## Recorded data
******
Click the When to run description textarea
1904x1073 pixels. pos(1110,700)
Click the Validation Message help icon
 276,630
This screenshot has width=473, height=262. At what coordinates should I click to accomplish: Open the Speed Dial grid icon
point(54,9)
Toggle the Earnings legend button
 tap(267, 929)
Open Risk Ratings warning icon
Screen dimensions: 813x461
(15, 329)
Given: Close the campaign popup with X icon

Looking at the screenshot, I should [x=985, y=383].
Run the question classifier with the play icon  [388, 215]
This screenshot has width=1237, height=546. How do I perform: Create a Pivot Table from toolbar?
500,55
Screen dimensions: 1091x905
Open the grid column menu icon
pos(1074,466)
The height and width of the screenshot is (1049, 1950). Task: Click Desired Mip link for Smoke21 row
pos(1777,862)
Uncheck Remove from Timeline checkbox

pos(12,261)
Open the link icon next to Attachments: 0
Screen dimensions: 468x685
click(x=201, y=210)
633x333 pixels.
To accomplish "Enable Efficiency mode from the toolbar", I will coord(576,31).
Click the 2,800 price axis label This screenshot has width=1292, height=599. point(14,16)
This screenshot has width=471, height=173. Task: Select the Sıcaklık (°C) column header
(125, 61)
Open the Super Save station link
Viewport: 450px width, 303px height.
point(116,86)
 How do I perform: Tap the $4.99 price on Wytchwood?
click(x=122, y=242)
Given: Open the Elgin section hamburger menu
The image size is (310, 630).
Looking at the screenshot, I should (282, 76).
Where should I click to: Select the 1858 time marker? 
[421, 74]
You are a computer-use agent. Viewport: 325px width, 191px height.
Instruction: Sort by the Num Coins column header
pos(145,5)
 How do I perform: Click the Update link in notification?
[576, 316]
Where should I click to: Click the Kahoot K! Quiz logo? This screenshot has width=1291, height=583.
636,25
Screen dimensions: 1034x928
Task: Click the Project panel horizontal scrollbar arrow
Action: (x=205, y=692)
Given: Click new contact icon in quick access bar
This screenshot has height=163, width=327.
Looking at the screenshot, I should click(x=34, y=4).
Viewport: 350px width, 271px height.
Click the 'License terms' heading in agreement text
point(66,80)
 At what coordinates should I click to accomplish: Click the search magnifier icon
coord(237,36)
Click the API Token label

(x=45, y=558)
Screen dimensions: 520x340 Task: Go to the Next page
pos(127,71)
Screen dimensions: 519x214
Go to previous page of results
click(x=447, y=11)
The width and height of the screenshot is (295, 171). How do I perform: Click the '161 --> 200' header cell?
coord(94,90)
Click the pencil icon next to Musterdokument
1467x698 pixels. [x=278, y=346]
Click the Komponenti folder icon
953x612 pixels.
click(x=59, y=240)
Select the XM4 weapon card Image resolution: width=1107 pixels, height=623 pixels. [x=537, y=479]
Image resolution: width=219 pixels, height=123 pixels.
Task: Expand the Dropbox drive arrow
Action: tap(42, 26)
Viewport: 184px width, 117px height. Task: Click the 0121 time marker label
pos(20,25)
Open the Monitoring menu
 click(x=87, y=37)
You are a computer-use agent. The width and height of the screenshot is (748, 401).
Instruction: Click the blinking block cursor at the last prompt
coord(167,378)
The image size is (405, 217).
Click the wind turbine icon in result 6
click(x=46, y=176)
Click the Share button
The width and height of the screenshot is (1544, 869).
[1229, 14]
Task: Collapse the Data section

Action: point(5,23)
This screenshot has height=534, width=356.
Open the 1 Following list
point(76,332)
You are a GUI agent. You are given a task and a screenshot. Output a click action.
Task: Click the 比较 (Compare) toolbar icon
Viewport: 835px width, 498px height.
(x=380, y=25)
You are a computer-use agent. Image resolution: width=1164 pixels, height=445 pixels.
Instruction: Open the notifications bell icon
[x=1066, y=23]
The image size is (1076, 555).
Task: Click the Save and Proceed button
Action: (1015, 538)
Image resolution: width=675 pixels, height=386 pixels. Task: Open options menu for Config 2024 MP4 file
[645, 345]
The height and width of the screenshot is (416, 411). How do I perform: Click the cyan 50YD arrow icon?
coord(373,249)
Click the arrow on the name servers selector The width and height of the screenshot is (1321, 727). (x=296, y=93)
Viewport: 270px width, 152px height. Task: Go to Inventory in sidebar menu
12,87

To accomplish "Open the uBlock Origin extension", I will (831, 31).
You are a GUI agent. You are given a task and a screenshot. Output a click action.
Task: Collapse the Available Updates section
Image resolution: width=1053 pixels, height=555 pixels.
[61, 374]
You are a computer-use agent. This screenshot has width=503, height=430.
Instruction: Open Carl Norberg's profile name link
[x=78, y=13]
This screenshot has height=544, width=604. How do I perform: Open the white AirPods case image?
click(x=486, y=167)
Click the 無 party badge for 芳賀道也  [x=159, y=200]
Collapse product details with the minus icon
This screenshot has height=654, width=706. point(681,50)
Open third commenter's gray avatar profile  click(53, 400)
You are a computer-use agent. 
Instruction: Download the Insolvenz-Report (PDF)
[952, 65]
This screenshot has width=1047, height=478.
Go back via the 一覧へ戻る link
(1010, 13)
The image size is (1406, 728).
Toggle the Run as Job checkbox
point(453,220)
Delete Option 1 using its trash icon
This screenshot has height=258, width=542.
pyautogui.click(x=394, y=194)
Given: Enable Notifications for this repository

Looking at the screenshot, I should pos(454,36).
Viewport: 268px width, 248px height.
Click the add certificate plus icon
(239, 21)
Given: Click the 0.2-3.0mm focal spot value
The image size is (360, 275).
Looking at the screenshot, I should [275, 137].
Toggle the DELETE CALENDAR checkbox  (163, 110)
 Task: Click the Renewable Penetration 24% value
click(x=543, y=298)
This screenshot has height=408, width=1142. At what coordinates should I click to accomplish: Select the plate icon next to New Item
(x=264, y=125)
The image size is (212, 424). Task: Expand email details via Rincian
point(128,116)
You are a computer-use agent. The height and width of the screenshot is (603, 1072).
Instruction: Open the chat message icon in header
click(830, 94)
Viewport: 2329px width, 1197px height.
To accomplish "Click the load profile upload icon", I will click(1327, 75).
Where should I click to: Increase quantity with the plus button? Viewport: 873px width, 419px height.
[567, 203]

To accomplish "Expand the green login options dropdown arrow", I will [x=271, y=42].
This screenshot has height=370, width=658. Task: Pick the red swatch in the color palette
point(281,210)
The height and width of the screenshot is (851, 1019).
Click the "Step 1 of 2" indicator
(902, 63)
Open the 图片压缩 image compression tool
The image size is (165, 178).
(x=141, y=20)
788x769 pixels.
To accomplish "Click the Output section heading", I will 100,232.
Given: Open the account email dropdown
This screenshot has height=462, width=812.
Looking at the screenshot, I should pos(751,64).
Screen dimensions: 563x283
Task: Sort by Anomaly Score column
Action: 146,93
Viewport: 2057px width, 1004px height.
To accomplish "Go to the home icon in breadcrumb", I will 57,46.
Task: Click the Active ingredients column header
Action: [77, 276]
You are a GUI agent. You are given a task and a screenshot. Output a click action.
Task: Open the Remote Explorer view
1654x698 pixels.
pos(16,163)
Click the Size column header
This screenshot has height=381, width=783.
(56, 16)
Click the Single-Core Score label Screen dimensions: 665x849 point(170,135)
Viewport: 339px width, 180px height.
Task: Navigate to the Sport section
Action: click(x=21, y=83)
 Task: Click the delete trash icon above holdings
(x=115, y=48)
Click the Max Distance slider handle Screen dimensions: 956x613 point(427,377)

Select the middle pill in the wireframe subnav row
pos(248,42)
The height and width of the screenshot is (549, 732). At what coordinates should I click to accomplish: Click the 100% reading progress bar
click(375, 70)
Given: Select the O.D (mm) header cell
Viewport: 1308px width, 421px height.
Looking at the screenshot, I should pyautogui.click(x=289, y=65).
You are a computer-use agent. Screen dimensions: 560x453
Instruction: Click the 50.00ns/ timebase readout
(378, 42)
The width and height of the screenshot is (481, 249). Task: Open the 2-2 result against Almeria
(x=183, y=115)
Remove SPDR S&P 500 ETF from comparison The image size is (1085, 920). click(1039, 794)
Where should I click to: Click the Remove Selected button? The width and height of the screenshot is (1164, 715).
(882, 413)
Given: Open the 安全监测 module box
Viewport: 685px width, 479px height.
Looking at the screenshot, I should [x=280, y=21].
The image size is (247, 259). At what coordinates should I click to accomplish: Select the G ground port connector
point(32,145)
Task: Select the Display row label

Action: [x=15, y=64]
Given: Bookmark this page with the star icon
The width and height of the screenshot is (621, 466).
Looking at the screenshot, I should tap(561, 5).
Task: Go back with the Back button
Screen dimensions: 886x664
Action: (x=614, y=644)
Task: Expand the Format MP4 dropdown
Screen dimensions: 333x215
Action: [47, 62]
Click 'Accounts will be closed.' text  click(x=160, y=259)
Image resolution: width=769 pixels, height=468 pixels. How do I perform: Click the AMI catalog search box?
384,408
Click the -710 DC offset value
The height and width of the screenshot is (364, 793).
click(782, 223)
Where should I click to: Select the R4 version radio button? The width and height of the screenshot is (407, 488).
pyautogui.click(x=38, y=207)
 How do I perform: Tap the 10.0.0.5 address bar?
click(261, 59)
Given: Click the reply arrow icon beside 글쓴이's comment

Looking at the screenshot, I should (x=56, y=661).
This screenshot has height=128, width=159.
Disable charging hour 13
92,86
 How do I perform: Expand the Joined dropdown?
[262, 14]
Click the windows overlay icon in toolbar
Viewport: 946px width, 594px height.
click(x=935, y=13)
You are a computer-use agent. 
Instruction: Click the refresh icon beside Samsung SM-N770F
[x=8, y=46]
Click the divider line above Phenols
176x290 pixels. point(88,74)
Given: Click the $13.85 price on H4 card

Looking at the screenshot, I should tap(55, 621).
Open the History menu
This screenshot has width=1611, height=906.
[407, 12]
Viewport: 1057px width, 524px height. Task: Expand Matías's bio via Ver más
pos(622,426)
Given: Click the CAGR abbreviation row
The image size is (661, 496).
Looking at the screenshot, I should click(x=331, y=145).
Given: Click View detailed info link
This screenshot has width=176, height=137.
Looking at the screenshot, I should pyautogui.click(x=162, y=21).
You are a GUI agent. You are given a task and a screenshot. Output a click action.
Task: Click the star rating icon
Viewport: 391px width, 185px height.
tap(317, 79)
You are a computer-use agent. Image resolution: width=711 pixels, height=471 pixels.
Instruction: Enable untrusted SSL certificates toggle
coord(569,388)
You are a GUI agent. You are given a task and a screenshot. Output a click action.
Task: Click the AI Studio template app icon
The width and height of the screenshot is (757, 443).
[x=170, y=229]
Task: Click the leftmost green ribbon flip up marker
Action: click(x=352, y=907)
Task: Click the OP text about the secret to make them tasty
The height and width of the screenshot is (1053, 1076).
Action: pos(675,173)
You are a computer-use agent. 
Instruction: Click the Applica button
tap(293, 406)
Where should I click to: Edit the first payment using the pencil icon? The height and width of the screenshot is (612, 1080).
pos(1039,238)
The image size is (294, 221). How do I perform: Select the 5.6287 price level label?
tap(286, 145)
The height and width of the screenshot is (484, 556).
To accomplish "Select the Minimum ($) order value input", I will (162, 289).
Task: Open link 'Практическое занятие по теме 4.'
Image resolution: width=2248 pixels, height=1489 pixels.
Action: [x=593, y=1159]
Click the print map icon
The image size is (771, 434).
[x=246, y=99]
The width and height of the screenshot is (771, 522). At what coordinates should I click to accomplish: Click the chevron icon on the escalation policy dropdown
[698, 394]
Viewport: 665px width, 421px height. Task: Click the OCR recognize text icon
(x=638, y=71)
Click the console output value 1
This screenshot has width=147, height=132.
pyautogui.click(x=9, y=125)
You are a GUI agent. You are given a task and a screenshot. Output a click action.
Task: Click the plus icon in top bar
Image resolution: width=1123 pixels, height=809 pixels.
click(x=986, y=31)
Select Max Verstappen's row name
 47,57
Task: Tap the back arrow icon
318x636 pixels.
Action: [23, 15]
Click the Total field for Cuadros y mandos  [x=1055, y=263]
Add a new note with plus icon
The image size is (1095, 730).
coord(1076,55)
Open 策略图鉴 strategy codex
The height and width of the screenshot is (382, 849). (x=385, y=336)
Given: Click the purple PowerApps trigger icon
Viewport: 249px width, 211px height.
******
## Task objective
Pick out every line in the recorded data above that contains the string "value", and note that case counts.

## Written answer
Given: Click the 0.2-3.0mm focal spot value
 Task: Click the Renewable Penetration 24% value
Click the -710 DC offset value
To accomplish "Select the Minimum ($) order value input", I will (162, 289).
Click the console output value 1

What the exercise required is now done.